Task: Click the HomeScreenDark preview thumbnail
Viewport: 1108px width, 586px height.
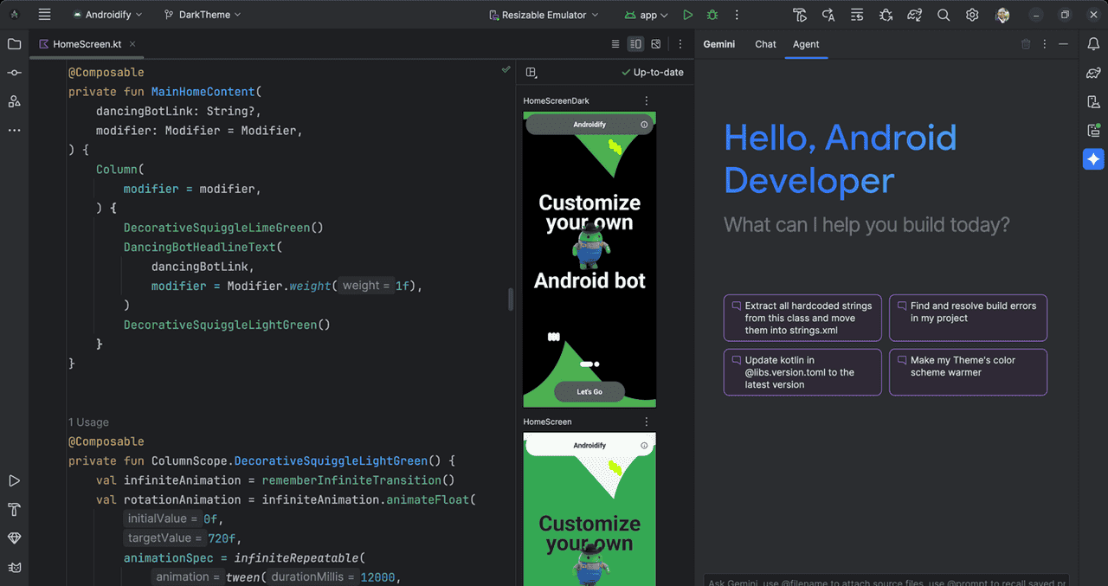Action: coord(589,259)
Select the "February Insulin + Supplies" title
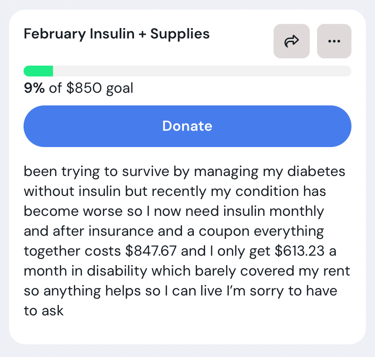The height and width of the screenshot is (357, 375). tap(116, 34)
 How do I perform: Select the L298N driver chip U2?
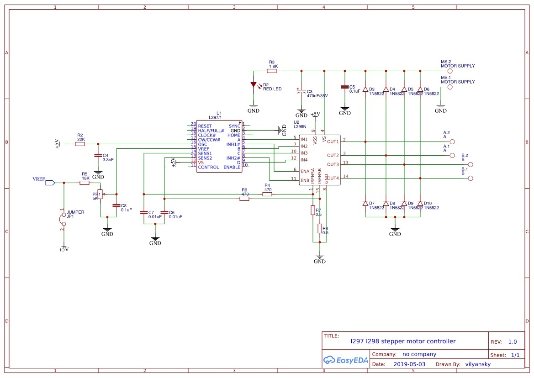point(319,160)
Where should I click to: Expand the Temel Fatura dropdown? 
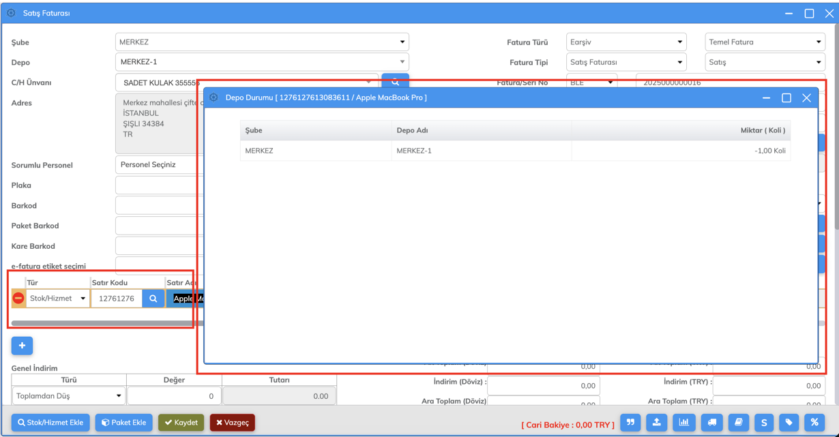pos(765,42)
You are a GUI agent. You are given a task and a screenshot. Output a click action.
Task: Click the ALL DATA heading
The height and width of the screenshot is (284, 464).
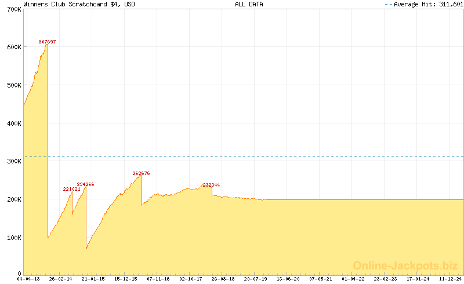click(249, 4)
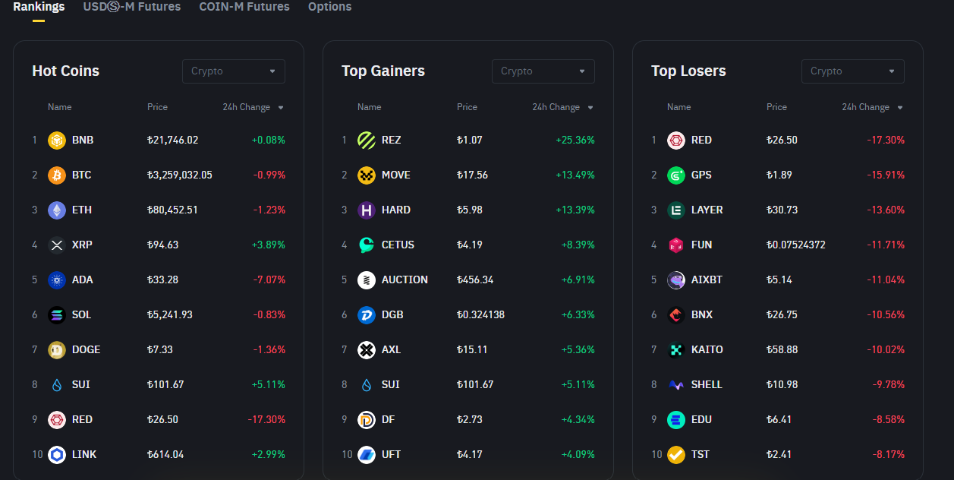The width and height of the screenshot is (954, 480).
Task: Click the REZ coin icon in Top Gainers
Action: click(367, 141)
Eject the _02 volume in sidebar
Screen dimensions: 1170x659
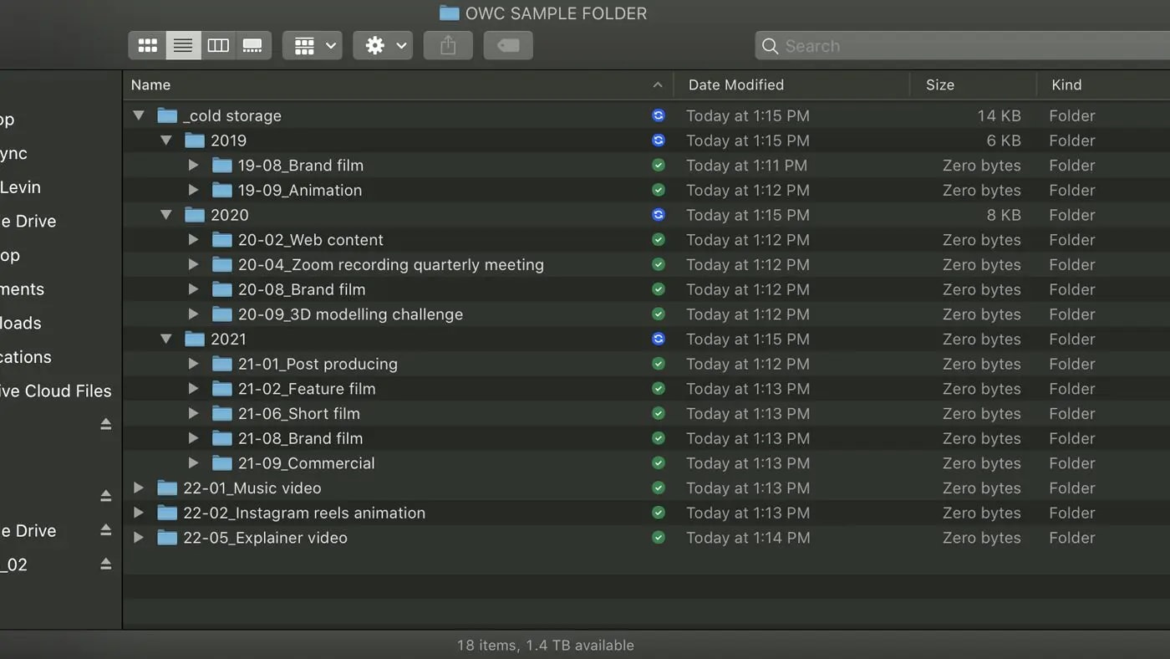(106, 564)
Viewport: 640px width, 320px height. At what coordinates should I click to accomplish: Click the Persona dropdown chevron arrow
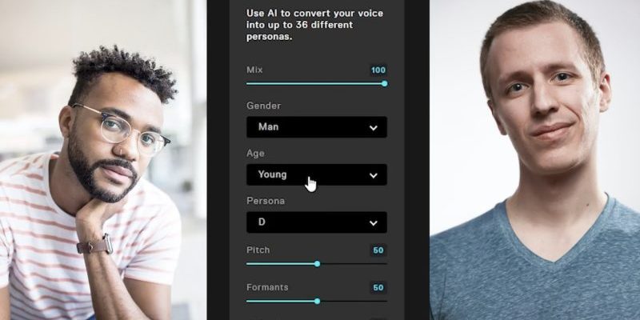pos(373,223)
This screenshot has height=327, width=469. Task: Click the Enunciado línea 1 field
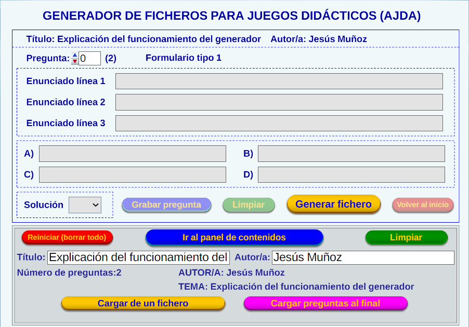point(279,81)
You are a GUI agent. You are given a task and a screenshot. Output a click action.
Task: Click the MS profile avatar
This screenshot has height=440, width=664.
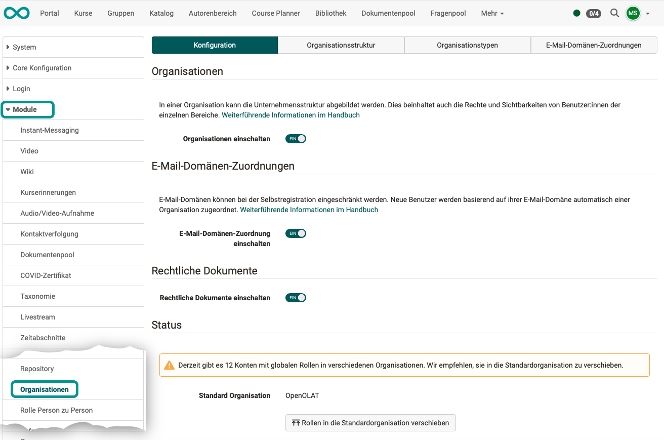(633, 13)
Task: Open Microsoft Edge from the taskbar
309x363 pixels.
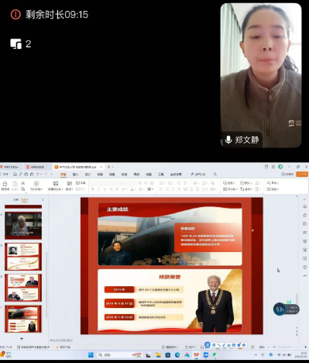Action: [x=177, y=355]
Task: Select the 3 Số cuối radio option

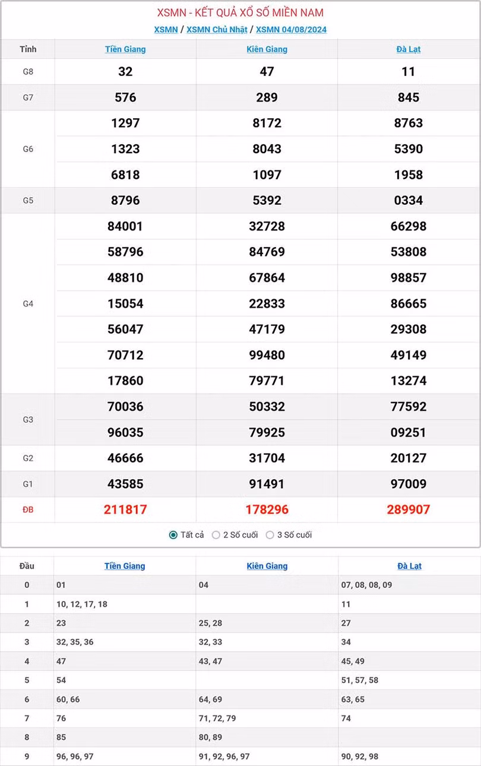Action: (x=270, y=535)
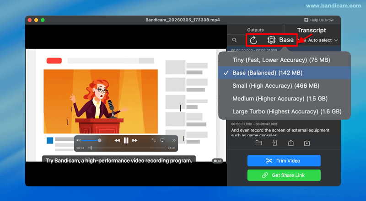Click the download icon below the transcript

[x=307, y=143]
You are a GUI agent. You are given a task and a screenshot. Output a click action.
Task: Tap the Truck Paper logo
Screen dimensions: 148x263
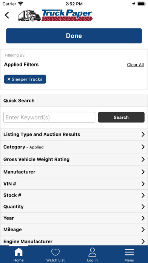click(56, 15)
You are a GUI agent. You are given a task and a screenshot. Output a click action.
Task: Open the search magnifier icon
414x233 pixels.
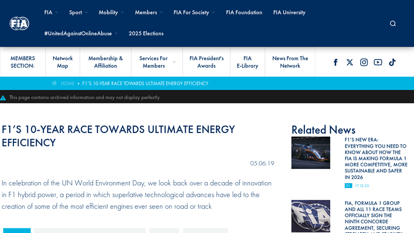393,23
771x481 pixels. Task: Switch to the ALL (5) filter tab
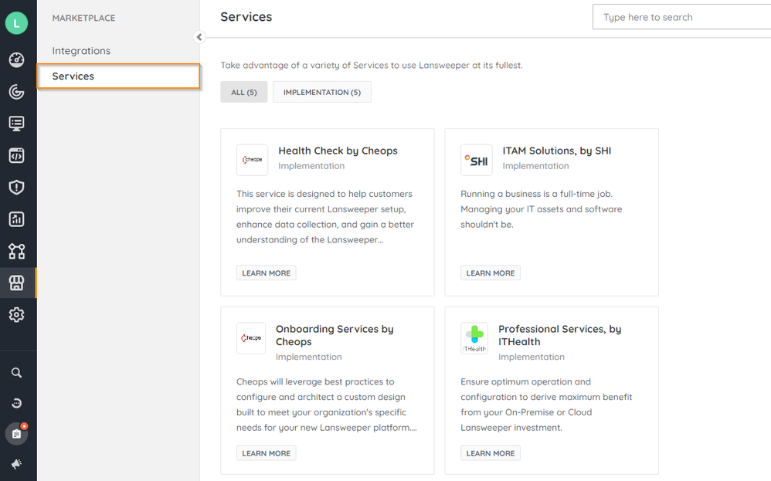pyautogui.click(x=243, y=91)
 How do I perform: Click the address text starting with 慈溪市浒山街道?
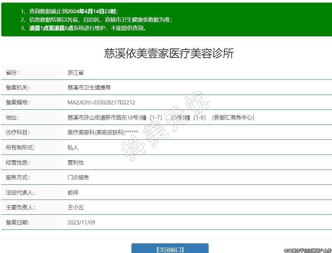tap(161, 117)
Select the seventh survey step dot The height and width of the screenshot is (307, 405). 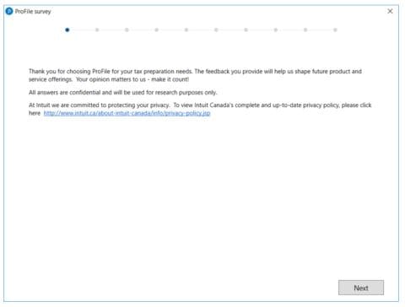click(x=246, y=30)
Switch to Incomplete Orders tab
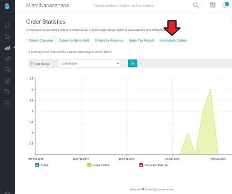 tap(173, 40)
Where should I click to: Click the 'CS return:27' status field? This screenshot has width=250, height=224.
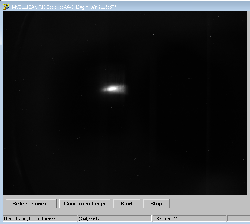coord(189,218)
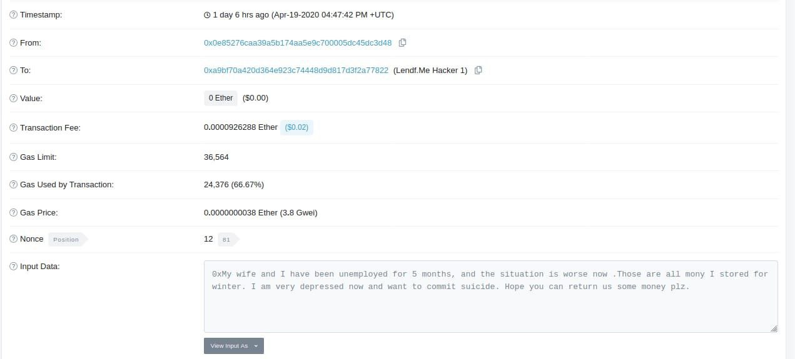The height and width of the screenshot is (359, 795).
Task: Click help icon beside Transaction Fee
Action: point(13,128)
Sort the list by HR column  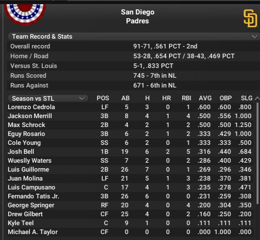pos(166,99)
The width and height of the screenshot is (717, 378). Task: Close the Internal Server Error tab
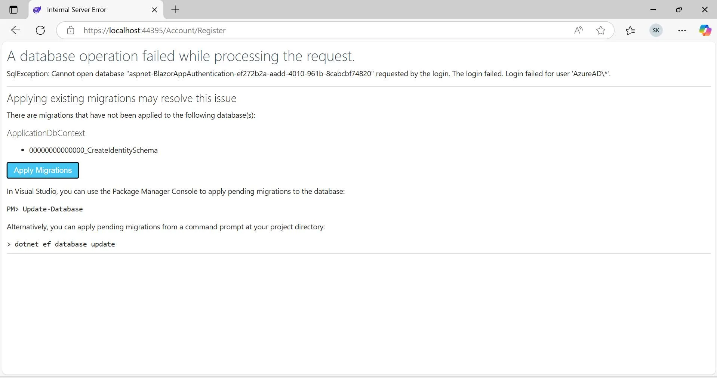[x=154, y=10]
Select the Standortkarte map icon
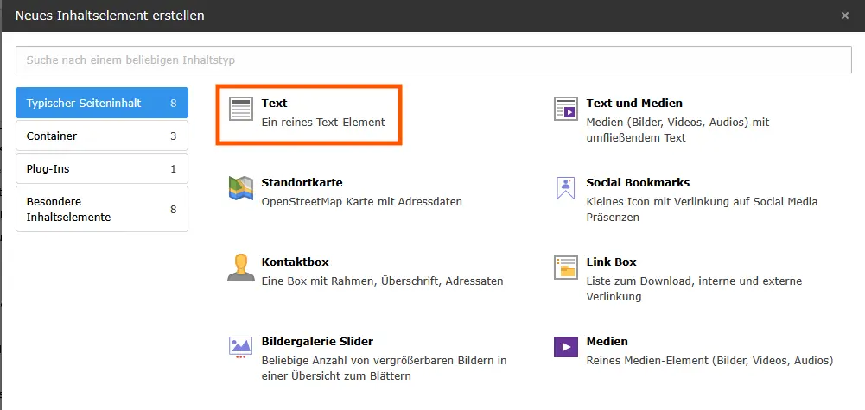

- [TASK DETAILS]
Tally up the lines in the records containing the word "Open", then give the count and nothing else.

- [EXERCISE RESPONSE]
2